Positively charged: Stroke generates better life perspective for teacher

Sara Naatz, Managing Editor

t was like any other day for chemistry teacher Neerav Shah. It was 2005, and he and his wife walked around their hometown of San Francisco without a care in the world. After a few challenging months for the couple, it seemed as if things were starting to look up.
Suddenly, their leisurely walk was interrupted. Neerav’s speech became slurred and illogical and he began to stumble. The left side of his body was failing him.
When he and his wife arrived at the hospital, the news was dire.
“When we got to the ER they knew something was wrong,” he said. “I was walking funny and I couldn’t do anything with my left side. The doctor basically said he thought I’d had a stroke, but couldn’t know for sure until they took me to another hospital.”
Neerav was whisked from one hospital to another, unsure if the stroke had left him paralyzed.
“At first I didn’t really know what it meant,” Neerav’s wife Cindy Shah said. “All I knew was my husband couldn’t walk, talk or swallow. I was in disbelief.”
When he finally reached University of California, San Francisco Medical Center, the doctors worked quickly to perform a CAT scan of his brain.
The results were life-altering. The entire right side of his brain. Black.
The entire left side of his body. Paralyzed.
A blockage in his his carotid artery, the essential artery that delivers oxygenated blood to the brain, caused a massive stroke.
Shah arrived at the hospital in time to receive a medicine that would clear the pathway of blood to the brain; however, the doctors were unable to give Neerav the medicine, as he had developed testicular cancer just a few months earlier.
Taking the medicine would have risked spreading any cancer left over in his body, infecting his vital organs.
The doctors believed the blockage and the stroke may have been a reaction to the three-and-a-half months of chemotherapy he underwent in order to wipe out his cancer.
In the hospital, Neerav struggled to accept his condition.
“He was stubborn,” Cindy said. “He had a tube that was feeding him and I think he ripped it out once.”
Neerav’s worried family fought back tears in his presence, warned by the nurses that crying would only make him feel worse.
“It was weird because all my family was trying not to seem upset around me,” Neerav said. “In hindsight [my wife] was very worried. We had family and friends come up to help so she had support, but she was scared.”
During his stay in the hospital, Cindy often wondered whether she and her husband would ever return to a normal life.
“I remember my parents took me out to eat to get out of the hospital,” she said. “We went out to Olive Garden, which was actually where me and Neerav had our first date. A mom, dad and kid walked in and I remember thinking ‘Will I ever be able to do that?’”
Neerav pushed away thoughts of his physical limitations during his time in the hospital.

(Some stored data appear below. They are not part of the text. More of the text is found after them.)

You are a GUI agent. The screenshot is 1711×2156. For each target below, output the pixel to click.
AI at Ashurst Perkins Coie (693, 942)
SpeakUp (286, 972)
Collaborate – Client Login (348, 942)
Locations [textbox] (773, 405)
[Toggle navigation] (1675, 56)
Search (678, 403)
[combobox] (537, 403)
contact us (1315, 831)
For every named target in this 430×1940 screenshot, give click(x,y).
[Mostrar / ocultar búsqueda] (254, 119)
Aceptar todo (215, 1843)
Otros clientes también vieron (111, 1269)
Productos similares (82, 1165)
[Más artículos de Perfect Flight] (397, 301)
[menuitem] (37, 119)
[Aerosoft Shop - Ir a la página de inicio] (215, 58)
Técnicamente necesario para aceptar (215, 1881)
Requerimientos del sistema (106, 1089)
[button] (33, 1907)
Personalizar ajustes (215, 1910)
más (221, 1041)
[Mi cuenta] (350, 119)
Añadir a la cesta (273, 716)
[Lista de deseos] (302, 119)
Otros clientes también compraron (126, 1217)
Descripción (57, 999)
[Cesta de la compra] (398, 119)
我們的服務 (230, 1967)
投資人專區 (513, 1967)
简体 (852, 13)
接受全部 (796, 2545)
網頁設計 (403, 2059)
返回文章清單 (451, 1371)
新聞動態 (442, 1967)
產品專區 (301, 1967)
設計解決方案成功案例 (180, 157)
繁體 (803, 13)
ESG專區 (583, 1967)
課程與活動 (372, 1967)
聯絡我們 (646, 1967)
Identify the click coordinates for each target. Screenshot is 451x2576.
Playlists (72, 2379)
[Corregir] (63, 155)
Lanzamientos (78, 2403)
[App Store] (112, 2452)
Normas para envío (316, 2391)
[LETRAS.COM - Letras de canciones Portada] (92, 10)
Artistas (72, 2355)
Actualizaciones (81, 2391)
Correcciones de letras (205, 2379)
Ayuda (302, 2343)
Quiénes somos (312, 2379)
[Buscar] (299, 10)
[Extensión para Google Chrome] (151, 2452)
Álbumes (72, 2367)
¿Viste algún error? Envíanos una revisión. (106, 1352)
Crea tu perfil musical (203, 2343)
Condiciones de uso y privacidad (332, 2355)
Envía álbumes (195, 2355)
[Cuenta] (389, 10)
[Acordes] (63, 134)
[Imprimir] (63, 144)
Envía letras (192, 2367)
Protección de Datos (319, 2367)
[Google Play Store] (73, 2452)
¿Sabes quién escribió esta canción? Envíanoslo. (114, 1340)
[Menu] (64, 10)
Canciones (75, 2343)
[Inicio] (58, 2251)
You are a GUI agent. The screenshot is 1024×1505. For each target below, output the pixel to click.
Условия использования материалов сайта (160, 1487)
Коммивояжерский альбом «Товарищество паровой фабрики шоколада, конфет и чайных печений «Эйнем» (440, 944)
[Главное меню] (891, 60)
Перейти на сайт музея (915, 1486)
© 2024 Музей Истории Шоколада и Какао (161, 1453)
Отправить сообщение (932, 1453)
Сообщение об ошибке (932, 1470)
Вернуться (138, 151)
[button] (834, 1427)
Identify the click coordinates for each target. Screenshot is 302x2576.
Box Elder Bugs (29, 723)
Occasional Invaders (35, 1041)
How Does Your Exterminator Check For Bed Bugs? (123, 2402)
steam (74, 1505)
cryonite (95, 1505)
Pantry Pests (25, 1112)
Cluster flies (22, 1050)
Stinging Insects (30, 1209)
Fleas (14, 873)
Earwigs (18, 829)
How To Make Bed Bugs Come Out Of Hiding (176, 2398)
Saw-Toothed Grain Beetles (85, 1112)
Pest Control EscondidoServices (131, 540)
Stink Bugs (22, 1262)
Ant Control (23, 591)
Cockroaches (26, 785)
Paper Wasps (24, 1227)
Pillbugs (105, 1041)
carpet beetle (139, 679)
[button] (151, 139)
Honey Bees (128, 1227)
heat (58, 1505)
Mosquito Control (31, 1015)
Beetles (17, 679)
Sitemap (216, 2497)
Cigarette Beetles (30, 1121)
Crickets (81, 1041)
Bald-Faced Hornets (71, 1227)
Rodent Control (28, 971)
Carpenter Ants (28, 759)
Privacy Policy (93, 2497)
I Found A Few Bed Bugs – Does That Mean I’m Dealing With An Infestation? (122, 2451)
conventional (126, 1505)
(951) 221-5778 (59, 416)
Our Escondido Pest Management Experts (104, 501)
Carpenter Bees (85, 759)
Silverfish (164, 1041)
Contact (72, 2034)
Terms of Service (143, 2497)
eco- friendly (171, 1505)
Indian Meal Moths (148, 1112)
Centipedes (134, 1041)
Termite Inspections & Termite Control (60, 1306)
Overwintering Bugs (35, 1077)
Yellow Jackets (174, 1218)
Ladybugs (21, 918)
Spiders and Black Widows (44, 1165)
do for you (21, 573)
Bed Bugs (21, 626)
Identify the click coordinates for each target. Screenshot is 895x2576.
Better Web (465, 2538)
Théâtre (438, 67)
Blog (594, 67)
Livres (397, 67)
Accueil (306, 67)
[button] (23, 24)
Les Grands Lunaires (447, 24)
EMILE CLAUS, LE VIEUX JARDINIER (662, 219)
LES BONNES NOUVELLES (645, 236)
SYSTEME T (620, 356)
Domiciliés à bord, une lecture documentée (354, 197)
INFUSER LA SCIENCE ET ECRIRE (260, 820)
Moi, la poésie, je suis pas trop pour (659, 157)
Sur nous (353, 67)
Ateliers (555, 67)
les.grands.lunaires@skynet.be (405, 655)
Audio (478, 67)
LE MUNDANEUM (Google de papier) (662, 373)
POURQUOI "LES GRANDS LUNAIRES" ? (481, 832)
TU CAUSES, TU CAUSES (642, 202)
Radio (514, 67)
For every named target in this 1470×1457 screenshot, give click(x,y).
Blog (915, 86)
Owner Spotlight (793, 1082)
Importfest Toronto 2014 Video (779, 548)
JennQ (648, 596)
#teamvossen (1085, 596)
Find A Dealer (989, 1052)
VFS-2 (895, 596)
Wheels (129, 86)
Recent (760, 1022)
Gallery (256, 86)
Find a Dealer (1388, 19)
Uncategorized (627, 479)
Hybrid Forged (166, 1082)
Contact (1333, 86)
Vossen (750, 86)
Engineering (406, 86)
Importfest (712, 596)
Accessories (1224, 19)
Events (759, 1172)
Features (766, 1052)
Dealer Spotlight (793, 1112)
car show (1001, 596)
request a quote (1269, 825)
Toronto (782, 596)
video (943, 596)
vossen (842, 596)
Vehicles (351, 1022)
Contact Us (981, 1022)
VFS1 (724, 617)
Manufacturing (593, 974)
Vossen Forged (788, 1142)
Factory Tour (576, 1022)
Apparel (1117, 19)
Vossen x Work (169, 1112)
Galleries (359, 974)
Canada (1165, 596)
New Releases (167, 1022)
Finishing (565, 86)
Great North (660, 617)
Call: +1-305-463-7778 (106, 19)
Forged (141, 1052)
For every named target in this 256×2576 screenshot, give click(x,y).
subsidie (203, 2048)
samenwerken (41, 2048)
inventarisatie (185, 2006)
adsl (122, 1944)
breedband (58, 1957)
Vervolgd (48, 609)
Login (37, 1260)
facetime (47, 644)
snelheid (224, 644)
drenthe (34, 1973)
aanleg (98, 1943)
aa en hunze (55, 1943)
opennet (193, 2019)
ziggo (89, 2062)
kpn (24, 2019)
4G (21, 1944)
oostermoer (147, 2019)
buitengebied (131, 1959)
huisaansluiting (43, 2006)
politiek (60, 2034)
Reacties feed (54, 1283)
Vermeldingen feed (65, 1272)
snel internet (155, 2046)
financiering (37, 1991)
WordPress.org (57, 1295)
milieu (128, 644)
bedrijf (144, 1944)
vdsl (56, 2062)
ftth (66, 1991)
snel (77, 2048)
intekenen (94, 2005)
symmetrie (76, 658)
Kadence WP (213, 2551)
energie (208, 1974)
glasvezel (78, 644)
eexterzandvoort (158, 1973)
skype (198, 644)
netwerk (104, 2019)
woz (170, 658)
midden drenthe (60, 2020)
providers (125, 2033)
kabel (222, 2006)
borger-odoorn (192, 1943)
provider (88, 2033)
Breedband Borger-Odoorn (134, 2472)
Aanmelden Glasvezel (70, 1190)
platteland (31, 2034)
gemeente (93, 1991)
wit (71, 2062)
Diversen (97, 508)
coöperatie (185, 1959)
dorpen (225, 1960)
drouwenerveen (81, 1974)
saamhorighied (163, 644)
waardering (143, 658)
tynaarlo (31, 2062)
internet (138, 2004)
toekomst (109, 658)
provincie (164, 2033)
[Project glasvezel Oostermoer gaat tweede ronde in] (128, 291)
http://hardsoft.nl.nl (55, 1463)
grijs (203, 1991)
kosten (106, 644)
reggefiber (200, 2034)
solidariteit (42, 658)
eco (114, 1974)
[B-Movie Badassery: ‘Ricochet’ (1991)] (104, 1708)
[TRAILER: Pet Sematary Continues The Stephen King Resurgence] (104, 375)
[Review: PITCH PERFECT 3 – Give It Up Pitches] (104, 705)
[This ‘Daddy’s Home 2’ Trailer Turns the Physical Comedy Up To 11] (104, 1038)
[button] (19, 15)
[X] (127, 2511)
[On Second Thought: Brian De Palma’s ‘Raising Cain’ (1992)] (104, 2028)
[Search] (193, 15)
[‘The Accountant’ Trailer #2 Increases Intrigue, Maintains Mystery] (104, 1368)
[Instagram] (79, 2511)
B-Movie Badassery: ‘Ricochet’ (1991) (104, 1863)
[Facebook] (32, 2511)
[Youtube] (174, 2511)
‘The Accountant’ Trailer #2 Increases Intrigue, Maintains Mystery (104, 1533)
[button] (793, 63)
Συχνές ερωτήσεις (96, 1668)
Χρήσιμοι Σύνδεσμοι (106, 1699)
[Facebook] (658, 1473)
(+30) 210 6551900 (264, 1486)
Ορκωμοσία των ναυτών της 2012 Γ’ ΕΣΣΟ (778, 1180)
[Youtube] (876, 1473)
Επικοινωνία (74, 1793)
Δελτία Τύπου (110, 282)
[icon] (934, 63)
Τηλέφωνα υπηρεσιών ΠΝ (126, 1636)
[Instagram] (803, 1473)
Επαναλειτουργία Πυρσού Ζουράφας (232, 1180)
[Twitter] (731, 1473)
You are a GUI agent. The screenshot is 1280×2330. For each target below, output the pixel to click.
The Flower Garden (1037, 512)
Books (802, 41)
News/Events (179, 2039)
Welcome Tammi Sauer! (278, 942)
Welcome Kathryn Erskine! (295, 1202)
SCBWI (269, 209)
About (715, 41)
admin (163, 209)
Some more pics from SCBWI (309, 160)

“I didn’t recognize the fact that my left side was paralyzed,” he said. “It was like my brain was trying to protect me. When I got to the rehab center it really hit me.”
Neerav remained in a wheelchair after his hospital stay. He visited a physical therapist regularly, determined to walk again.
The physical therapists began by moving his leg in an attempt to retrain his muscles. The therapists told them his recovery would be quicker if he spent more time on his leg.
After a year of hard work and determination, Neerav walked again.
“I was just so happy,” Cindy said. “It meant he would have more independence and we could do so many more things together.”
However, Neerav’s motor abilities weren’t the only thing to improve during this time.His entire outlook on life was changed.
“I think if something big like that happens to you, you appreciate life so much more,” he said. “I appreciate every day I’m alive. I appreciate walking into this class and teaching every day. And I think that comes across to students and parents.”
After his stroke, Neerav combined his passion for chemistry and love for others in his teaching career.
“I’m really enthusiastic about [teaching chemistry],” he said. “I’ll be talking and my hand will be flailing around in excitement.”
After working with Neerav for three years, chemistry teacher Manal Siam has come to know him well and truly believes his students benefit from his unique perspective on life.
“He’s just so sweet,” she said. “He couldn’t hurt a fly. He’s always there and he’s so reliable and supportive.”
Siam said she believes Neerav’s concern for his students makes him stand out from other teachers.
“He is awesome to work with,” she said. “He cares so much about the students’ learning — I mean I can’t even emphasize how much — that he’ll do anything in his power to help them learn.”
Ultimately, Neerav said he believes his change in attitude makes him a better teacher for all of his students.
“I’m very sensitive and empathetic to my students and it’s probably because I appreciate life so much,” he said. “Not just my own, but I appreciate everyone else around me, too.”